**Aim of the task**
Each line below from the one containing "Viewport: 2400px width, 1200px" through the one containing "Given: Switch to the Container Registry tab" should be output exactly as it stands, and no other line should appear.

*** Opening Records to use ***

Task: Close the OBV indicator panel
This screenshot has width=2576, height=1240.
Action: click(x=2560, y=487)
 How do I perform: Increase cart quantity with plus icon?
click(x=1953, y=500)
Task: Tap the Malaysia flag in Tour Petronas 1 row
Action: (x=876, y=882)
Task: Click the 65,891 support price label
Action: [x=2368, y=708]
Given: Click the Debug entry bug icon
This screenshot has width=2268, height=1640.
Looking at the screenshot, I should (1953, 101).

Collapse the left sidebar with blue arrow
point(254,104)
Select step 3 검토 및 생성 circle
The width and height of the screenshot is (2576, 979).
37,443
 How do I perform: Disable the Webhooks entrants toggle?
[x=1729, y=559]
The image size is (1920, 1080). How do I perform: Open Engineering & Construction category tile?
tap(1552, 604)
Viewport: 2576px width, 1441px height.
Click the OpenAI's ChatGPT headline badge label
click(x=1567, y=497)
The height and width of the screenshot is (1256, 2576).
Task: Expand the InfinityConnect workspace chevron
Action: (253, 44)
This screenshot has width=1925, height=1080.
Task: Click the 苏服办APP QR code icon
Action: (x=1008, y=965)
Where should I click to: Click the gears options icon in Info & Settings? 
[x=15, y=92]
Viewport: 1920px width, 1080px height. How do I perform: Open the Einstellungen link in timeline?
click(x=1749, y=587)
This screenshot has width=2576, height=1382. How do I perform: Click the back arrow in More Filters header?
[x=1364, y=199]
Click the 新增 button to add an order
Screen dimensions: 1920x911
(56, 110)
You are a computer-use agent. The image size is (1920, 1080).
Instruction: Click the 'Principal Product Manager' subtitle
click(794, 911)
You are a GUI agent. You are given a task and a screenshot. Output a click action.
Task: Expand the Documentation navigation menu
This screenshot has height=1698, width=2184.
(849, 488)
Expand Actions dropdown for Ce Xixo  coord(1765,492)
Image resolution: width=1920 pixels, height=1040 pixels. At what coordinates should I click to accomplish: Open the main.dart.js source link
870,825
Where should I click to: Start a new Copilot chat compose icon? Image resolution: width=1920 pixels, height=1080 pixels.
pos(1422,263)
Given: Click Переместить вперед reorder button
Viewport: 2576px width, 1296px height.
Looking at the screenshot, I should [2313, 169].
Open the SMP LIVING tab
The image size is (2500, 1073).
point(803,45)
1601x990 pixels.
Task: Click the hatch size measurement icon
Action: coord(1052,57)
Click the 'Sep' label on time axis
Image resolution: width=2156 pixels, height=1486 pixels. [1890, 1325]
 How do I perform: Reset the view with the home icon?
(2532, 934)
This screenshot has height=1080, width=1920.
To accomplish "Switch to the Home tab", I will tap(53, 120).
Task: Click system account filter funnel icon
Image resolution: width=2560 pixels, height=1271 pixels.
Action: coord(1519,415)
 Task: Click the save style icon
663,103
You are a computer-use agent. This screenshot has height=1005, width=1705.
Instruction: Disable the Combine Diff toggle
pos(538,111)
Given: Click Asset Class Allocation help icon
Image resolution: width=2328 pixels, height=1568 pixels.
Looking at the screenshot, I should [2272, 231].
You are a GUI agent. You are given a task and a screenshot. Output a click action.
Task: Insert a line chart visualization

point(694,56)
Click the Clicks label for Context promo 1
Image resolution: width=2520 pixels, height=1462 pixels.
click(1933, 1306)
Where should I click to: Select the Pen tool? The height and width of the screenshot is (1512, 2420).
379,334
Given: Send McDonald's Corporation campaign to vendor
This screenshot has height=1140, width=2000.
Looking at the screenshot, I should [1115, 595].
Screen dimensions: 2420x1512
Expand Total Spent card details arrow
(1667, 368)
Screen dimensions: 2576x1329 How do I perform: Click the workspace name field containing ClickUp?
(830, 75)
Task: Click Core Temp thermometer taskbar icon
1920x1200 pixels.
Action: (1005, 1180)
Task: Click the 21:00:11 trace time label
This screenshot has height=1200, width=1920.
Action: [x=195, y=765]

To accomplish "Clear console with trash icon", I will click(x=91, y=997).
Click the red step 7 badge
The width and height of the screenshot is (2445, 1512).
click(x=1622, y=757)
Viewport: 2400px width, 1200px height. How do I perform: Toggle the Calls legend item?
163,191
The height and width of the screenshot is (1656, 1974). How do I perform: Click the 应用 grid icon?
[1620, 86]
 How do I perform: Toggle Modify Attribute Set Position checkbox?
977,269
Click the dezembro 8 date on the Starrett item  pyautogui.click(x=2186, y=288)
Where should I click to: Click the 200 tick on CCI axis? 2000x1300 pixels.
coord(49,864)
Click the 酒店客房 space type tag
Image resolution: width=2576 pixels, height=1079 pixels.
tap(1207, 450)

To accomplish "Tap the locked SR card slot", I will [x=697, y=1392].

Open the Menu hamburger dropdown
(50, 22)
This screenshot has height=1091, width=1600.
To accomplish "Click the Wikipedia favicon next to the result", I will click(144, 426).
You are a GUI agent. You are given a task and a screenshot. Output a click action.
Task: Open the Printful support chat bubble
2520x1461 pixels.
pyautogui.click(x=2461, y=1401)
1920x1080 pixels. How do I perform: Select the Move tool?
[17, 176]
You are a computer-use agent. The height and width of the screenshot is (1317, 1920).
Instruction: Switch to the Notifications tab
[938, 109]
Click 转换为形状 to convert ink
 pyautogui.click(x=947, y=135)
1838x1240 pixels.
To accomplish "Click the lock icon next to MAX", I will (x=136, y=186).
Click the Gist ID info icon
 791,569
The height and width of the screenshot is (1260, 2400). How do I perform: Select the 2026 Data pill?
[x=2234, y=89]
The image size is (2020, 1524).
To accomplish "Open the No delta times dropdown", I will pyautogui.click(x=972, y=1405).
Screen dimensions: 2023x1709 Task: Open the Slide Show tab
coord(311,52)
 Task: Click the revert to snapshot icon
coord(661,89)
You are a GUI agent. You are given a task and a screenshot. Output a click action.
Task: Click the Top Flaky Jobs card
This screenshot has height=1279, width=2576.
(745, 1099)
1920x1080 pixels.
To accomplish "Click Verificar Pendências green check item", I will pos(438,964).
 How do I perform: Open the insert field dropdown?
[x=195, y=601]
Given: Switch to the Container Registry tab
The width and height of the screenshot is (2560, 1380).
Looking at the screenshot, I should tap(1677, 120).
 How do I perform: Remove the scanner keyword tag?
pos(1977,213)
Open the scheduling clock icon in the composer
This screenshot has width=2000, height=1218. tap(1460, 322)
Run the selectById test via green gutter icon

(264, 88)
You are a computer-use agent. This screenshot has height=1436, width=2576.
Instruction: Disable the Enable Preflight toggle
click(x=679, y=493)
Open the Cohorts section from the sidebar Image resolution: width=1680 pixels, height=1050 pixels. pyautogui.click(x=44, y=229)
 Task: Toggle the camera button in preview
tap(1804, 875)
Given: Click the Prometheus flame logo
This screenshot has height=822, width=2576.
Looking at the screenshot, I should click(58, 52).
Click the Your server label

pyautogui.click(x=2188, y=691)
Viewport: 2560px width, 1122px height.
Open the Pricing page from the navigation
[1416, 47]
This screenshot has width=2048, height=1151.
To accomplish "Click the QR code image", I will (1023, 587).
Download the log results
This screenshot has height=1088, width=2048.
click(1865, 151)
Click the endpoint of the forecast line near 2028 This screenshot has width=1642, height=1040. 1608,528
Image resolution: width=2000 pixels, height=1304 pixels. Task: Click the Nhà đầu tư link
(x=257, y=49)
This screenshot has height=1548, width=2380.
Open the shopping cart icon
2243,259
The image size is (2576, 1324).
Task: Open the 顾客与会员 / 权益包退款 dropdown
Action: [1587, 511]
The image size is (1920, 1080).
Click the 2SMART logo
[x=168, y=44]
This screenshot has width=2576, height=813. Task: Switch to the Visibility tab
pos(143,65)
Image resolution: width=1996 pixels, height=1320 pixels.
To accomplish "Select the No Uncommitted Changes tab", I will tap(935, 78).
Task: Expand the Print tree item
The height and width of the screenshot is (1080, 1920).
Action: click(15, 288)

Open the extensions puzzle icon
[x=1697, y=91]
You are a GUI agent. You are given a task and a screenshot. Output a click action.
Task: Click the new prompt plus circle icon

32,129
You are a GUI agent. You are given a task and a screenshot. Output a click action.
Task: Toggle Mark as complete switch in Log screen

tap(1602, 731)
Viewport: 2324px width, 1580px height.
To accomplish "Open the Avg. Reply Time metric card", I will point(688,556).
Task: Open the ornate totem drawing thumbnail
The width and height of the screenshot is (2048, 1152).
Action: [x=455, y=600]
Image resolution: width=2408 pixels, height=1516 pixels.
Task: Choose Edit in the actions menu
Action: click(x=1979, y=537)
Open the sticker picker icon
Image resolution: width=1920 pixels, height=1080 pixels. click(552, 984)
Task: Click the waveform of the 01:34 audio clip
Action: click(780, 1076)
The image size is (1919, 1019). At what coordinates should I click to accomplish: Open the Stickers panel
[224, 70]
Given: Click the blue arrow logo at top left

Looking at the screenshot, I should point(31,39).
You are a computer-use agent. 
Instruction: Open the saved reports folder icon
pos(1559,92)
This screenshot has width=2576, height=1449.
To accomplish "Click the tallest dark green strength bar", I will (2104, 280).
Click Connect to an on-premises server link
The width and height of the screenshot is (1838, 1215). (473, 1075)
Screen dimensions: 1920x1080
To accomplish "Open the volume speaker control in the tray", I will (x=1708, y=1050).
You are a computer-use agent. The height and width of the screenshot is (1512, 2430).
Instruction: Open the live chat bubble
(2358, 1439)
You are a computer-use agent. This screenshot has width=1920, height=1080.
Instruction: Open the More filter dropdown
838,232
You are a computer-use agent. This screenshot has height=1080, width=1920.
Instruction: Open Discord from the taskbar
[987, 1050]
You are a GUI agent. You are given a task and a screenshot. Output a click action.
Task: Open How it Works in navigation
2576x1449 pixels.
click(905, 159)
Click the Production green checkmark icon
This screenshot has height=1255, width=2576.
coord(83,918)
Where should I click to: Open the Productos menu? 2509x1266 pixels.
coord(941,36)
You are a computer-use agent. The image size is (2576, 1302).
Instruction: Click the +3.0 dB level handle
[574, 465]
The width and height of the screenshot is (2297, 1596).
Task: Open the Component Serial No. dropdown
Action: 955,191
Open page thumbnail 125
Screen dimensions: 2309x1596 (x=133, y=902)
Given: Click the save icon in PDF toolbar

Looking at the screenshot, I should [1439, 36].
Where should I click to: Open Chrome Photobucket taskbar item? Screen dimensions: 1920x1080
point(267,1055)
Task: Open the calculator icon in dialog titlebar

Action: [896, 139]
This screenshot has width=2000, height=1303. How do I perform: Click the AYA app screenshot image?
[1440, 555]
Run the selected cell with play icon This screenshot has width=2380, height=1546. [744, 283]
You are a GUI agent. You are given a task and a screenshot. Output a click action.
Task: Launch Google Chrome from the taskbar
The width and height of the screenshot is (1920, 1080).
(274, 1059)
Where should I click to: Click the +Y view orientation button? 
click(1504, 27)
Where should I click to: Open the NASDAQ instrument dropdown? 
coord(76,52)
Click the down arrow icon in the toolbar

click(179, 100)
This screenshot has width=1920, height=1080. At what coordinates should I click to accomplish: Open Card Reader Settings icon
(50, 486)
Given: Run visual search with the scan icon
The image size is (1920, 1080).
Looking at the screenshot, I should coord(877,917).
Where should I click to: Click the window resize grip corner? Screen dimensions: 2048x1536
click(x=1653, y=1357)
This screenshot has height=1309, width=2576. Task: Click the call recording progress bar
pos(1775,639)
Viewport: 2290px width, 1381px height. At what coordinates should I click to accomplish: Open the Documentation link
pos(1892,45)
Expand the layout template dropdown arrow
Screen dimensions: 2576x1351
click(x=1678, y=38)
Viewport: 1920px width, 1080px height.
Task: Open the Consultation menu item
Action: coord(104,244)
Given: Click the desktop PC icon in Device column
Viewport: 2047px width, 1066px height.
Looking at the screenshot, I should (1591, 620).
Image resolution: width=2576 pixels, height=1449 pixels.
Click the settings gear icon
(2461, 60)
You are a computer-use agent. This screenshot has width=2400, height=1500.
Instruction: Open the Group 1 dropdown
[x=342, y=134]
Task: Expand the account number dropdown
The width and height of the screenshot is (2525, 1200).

*** Closing Records to use ***

**Written solution**
Viewport: 2400px width, 1200px height. How do I perform: Toggle the Calls legend item?
163,191
The height and width of the screenshot is (1656, 1974). How do I perform: Click the 应用 grid icon?
[1620, 86]
 How do I perform: Toggle Modify Attribute Set Position checkbox?
977,269
Click the dezembro 8 date on the Starrett item  pyautogui.click(x=2186, y=288)
Where should I click to: Click the 200 tick on CCI axis? 2000x1300 pixels.
coord(49,864)
Click the 酒店客房 space type tag
Image resolution: width=2576 pixels, height=1079 pixels.
tap(1207, 450)

To accomplish "Tap the locked SR card slot", I will [x=697, y=1392].

Open the Menu hamburger dropdown
(50, 22)
This screenshot has height=1091, width=1600.
To accomplish "Click the Wikipedia favicon next to the result", I will click(144, 426).
You are a GUI agent. You are given a task and a screenshot. Output a click action.
Task: Open the Printful support chat bubble
2520x1461 pixels.
pyautogui.click(x=2461, y=1401)
1920x1080 pixels. How do I perform: Select the Move tool?
[17, 176]
You are a computer-use agent. The height and width of the screenshot is (1317, 1920).
Instruction: Switch to the Notifications tab
[938, 109]
Click 转换为形状 to convert ink
 pyautogui.click(x=947, y=135)
1838x1240 pixels.
To accomplish "Click the lock icon next to MAX", I will (x=136, y=186).
Click the Gist ID info icon
 791,569
The height and width of the screenshot is (1260, 2400). How do I perform: Select the 2026 Data pill?
[x=2234, y=89]
The image size is (2020, 1524).
To accomplish "Open the No delta times dropdown", I will pyautogui.click(x=972, y=1405).
Screen dimensions: 2023x1709 Task: Open the Slide Show tab
coord(311,52)
 Task: Click the revert to snapshot icon
coord(661,89)
You are a GUI agent. You are given a task and a screenshot. Output a click action.
Task: Click the Top Flaky Jobs card
This screenshot has height=1279, width=2576.
(745, 1099)
1920x1080 pixels.
To accomplish "Click Verificar Pendências green check item", I will pos(438,964).
 How do I perform: Open the insert field dropdown?
[x=195, y=601]
Given: Switch to the Container Registry tab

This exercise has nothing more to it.